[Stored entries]

==================================================

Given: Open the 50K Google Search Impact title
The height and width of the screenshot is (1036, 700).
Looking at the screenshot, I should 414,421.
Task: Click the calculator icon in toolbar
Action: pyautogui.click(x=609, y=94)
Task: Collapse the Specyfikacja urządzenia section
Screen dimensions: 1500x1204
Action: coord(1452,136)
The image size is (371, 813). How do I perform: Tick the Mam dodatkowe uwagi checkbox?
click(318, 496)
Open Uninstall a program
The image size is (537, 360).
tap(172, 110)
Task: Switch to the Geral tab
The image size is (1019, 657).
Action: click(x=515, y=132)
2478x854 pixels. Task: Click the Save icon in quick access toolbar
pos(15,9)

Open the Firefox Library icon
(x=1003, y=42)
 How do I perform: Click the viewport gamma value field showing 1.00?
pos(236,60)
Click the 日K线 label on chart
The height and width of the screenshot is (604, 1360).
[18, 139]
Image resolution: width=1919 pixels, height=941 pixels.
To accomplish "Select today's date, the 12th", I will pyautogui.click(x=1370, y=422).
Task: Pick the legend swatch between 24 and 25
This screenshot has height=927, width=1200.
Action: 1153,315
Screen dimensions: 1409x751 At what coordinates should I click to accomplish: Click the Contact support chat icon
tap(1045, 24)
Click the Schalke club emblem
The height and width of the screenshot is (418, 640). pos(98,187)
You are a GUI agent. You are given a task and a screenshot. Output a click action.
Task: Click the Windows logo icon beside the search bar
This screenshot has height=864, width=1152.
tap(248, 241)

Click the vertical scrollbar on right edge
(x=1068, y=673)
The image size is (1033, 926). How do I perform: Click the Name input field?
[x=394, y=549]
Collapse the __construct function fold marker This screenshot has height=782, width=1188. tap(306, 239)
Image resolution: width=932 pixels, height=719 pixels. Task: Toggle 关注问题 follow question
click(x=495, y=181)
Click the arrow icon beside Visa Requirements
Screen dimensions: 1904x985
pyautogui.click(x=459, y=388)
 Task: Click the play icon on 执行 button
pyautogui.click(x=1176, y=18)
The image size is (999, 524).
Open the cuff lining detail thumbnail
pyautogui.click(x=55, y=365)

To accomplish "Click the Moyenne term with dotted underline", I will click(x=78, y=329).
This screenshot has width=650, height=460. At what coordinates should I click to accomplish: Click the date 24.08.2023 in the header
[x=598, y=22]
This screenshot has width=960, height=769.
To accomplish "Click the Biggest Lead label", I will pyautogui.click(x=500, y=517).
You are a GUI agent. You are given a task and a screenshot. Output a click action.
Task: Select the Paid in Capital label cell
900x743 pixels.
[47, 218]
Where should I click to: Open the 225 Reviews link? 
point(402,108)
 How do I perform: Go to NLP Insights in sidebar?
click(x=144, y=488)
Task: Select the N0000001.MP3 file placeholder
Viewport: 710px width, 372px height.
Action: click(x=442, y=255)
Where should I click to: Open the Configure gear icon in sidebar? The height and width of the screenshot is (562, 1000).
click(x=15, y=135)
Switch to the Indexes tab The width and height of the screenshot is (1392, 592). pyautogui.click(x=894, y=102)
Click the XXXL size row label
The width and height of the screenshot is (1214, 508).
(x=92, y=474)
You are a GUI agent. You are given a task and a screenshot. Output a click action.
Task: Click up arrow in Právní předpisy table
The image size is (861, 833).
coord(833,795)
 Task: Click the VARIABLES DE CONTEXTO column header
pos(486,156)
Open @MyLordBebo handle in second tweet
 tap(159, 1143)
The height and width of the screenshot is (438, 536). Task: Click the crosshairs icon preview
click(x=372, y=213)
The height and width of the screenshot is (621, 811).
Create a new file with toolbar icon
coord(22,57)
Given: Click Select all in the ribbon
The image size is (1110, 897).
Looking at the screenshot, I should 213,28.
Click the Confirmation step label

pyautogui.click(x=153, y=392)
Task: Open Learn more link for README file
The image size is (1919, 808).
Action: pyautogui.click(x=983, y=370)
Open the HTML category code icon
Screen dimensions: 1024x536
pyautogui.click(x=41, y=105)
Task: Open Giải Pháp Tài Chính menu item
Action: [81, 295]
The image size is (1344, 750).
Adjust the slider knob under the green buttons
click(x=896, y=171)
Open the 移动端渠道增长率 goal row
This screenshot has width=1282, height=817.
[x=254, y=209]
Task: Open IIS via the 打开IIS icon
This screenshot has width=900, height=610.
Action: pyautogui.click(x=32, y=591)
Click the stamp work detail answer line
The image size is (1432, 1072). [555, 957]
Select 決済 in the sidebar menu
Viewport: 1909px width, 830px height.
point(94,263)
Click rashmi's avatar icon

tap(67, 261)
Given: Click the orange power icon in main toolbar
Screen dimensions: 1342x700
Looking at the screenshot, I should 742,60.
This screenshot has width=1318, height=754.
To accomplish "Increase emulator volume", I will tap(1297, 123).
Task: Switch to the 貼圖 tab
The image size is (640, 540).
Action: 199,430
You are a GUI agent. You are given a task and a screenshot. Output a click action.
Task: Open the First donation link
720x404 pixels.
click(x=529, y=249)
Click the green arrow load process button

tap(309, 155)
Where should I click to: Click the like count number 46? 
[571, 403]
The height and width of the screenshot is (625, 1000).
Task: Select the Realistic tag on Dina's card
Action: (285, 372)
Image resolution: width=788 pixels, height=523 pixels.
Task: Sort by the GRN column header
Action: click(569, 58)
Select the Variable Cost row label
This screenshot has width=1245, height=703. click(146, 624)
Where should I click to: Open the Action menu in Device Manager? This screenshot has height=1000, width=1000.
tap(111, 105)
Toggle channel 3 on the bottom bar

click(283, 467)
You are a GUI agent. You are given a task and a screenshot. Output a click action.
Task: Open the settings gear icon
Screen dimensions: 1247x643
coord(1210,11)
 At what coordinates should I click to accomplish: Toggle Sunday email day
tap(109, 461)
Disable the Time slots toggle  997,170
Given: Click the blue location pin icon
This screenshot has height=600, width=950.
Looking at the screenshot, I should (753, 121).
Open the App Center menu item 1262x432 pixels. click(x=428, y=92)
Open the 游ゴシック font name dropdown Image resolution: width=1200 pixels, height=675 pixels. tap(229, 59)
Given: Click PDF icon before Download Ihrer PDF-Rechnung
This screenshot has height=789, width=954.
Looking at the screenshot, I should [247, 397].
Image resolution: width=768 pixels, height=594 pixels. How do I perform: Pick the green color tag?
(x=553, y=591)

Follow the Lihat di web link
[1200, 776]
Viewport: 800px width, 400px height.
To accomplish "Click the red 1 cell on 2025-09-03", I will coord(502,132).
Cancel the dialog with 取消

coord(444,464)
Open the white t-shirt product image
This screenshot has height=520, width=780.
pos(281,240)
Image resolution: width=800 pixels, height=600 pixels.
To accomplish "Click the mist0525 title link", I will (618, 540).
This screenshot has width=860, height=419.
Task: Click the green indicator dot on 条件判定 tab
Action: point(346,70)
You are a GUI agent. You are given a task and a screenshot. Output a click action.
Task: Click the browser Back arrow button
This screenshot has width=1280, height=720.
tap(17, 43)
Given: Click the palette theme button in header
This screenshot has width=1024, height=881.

==================================================

▸ PROBLEM DETAILS: Once you reach the line with "The height and width of the screenshot is (604, 1360)." in the data above, copy it and every line after it exactly, up to and including the line with "Task: Pick the".

▸ OUTPUT OF THE TASK:
The height and width of the screenshot is (604, 1360).
[18, 139]
Image resolution: width=1919 pixels, height=941 pixels.
To accomplish "Select today's date, the 12th", I will pyautogui.click(x=1370, y=422).
Task: Pick the legend swatch between 24 and 25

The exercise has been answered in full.